Telomere dysfunction cooperates with epigenetic alterations to impair murine embryonic stem cell fate commitment

The precise relationship between epigenetic alterations and telomere dysfunction is still an extant question. Previously, we showed that eroded telomeres lead to differentiation instability in murine embryonic stem cells (mESCs) via DNA hypomethylation at pluripotency-factor promoters. Here, we uncovered that telomerase reverse transcriptase null (Tert-/-) mESCs exhibit genome-wide alterations in chromatin accessibility and gene expression during differentiation. These changes were accompanied by an increase of H3K27me3 globally, an altered chromatin landscape at the Pou5f1/Oct4 promoter, and a refractory response to differentiation cues.

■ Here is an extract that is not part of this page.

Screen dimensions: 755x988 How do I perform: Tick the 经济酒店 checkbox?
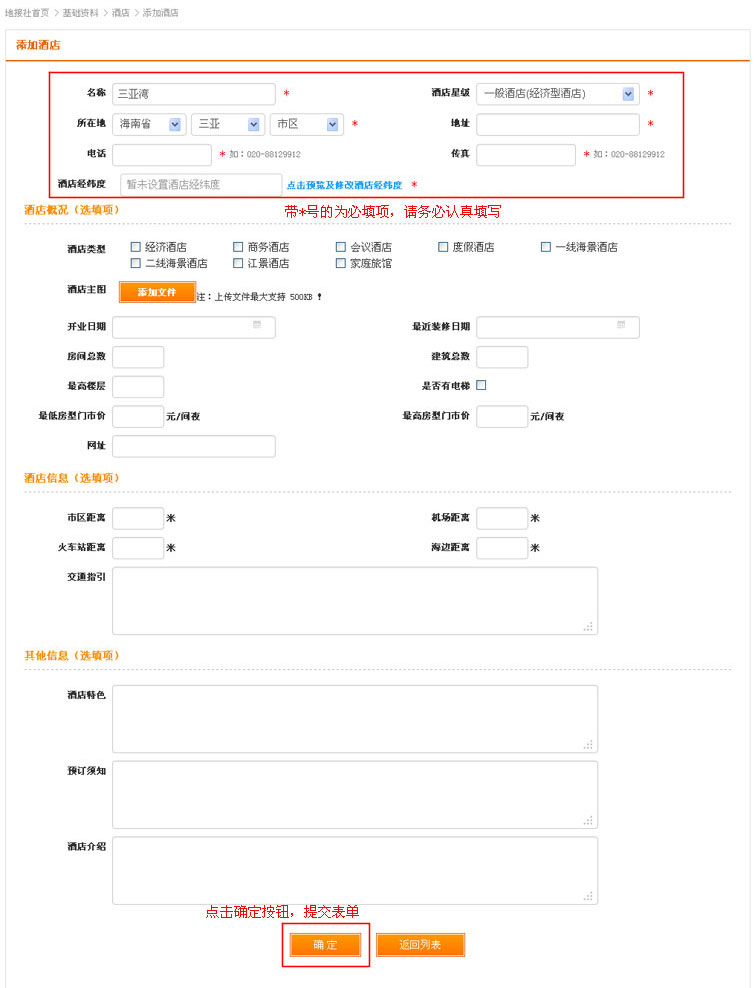pyautogui.click(x=135, y=247)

Inhibition of the Polycomb Repressive Complex 2 (PRC2), an H3K27 tri-methyltransferase, exacerbated the impairment in differentiation and pluripotency gene repression in Tert-/- mESCs but not wild-type mESCs, whereas inhibition of H3K27me3 demethylation led to a partial rescue of the Tert-/- phenotype. These data reveal a new interdependent relationship between H3K27me3 and telomere integrity in stem cell lineage commitment that may have implications in aging and cancer.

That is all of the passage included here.